++++ Raw data ++++
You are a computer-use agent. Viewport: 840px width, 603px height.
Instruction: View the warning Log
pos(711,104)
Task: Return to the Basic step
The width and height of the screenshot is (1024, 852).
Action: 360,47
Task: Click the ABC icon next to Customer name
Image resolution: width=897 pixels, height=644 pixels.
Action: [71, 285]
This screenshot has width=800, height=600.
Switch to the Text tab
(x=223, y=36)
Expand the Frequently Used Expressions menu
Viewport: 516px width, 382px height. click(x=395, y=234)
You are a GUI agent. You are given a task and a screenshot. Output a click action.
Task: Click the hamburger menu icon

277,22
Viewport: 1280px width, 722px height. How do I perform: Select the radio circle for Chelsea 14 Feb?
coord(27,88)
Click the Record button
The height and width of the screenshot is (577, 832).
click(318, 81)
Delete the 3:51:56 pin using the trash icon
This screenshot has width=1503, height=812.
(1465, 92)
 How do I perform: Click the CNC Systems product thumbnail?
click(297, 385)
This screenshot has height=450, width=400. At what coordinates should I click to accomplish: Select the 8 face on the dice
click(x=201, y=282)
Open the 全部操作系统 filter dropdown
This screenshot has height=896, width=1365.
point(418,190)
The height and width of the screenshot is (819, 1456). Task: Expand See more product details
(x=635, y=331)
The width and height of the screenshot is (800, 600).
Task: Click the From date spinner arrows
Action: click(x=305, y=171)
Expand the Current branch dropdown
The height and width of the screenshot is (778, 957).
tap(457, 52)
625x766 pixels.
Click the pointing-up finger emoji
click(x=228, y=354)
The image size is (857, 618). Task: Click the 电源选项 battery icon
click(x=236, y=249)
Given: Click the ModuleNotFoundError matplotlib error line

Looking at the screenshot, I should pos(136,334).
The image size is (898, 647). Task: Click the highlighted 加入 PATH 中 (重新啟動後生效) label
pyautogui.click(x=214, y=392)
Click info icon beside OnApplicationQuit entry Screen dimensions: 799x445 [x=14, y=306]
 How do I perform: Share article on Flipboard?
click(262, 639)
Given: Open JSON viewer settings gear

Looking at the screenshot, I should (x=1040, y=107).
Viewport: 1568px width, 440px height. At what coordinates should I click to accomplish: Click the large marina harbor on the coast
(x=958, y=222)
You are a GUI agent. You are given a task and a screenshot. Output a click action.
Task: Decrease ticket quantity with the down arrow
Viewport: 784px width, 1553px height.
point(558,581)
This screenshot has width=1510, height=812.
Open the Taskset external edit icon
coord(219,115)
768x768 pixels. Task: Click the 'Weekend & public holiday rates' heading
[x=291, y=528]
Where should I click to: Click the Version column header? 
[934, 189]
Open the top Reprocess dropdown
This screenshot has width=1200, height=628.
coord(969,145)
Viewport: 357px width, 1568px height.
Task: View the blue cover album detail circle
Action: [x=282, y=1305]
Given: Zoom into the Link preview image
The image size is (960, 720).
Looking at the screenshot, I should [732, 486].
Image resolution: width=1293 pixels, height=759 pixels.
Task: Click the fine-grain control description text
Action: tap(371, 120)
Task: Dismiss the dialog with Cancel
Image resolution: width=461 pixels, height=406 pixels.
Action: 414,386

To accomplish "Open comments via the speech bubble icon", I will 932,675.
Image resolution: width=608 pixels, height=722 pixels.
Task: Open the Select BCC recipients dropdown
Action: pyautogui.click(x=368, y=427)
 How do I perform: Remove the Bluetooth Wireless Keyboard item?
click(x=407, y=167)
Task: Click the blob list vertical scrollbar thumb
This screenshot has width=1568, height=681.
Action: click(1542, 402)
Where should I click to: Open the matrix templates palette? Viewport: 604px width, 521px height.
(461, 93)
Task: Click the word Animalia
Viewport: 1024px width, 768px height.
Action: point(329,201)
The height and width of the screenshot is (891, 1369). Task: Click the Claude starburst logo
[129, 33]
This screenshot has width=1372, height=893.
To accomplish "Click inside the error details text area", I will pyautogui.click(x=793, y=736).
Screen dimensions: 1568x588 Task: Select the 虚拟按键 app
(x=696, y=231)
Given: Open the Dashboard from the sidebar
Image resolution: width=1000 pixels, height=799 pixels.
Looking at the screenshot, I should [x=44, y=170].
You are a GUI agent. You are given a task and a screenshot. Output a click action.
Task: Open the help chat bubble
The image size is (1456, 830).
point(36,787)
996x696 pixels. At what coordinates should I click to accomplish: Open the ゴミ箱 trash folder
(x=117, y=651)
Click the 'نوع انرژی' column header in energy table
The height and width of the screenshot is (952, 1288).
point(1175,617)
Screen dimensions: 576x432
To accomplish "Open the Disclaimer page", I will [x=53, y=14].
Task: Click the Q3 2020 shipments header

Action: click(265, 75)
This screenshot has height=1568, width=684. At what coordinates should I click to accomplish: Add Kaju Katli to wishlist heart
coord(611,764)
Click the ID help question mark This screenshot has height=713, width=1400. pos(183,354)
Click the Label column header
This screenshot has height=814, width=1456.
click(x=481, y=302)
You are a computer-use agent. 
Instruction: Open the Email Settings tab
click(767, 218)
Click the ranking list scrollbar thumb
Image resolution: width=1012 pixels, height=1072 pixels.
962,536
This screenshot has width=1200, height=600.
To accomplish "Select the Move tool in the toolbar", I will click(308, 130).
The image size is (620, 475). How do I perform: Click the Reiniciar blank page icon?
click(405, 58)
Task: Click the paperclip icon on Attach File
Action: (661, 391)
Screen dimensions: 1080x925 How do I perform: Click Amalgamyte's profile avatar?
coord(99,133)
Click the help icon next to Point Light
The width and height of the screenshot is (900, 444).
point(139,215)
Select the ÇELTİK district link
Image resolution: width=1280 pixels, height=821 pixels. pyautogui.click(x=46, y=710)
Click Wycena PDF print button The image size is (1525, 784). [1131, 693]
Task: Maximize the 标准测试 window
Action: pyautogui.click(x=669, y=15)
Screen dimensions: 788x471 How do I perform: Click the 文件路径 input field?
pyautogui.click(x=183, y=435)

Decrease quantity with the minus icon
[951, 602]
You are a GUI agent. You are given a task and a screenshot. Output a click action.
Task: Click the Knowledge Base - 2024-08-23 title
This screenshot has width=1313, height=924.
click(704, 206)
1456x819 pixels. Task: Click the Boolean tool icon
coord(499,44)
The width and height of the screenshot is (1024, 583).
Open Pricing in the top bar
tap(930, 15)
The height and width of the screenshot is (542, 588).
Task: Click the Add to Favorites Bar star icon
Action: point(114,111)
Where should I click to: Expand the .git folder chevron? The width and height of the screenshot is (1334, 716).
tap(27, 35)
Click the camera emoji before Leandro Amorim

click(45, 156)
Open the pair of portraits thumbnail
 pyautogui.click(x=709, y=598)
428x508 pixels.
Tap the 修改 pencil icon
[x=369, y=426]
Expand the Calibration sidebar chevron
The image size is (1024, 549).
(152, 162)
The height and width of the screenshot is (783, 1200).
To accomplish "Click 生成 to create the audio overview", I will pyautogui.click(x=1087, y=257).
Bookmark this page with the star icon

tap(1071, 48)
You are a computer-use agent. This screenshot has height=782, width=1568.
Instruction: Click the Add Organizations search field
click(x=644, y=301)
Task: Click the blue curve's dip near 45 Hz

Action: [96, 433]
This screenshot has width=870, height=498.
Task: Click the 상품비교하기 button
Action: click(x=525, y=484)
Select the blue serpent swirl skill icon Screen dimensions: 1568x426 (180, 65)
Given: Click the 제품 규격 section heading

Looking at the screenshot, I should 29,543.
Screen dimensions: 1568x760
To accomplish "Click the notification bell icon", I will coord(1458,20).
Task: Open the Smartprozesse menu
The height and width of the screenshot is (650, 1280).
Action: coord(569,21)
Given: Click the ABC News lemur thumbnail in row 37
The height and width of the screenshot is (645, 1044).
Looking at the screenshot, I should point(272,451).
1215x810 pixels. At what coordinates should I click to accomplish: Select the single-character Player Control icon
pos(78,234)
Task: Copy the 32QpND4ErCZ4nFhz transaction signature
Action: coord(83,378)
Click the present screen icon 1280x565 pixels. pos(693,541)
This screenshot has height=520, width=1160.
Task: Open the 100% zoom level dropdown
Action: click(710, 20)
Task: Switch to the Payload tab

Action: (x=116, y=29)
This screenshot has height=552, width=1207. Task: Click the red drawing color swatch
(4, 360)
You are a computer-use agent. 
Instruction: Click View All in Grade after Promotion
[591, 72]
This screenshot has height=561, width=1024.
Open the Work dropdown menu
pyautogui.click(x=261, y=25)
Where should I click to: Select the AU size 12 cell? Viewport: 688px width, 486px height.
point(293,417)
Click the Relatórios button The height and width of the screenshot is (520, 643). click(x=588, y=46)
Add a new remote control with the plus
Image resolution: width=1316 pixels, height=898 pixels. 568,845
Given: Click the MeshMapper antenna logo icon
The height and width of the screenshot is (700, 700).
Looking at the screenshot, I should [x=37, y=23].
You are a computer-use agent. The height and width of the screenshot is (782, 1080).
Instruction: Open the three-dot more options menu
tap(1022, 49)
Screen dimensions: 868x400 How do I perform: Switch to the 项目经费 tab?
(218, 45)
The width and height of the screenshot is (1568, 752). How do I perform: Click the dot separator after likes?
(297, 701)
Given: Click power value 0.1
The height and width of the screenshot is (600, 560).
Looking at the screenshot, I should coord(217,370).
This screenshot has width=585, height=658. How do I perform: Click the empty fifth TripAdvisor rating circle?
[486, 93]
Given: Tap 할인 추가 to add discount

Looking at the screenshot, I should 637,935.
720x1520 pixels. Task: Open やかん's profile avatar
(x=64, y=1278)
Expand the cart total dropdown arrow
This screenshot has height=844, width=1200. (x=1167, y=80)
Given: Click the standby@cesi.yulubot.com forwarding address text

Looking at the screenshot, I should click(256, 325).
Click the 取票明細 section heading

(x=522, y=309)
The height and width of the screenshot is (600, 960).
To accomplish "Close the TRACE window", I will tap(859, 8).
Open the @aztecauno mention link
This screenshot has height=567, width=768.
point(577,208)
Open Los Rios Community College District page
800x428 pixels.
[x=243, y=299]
++++
**Problem description:**
Look above for the line with "428x508 pixels."; retype exactly that line, every line after it up to the line with "Given: Click the ABC", and that line too, nothing else.

**Solution below:**
428x508 pixels.
Tap the 修改 pencil icon
[x=369, y=426]
Expand the Calibration sidebar chevron
The image size is (1024, 549).
(152, 162)
The height and width of the screenshot is (783, 1200).
To accomplish "Click 生成 to create the audio overview", I will pyautogui.click(x=1087, y=257).
Bookmark this page with the star icon

tap(1071, 48)
You are a computer-use agent. This screenshot has height=782, width=1568.
Instruction: Click the Add Organizations search field
click(x=644, y=301)
Task: Click the blue curve's dip near 45 Hz

Action: [96, 433]
This screenshot has width=870, height=498.
Task: Click the 상품비교하기 button
Action: click(x=525, y=484)
Select the blue serpent swirl skill icon Screen dimensions: 1568x426 (180, 65)
Given: Click the 제품 규격 section heading

Looking at the screenshot, I should 29,543.
Screen dimensions: 1568x760
To accomplish "Click the notification bell icon", I will coord(1458,20).
Task: Open the Smartprozesse menu
The height and width of the screenshot is (650, 1280).
Action: coord(569,21)
Given: Click the ABC News lemur thumbnail in row 37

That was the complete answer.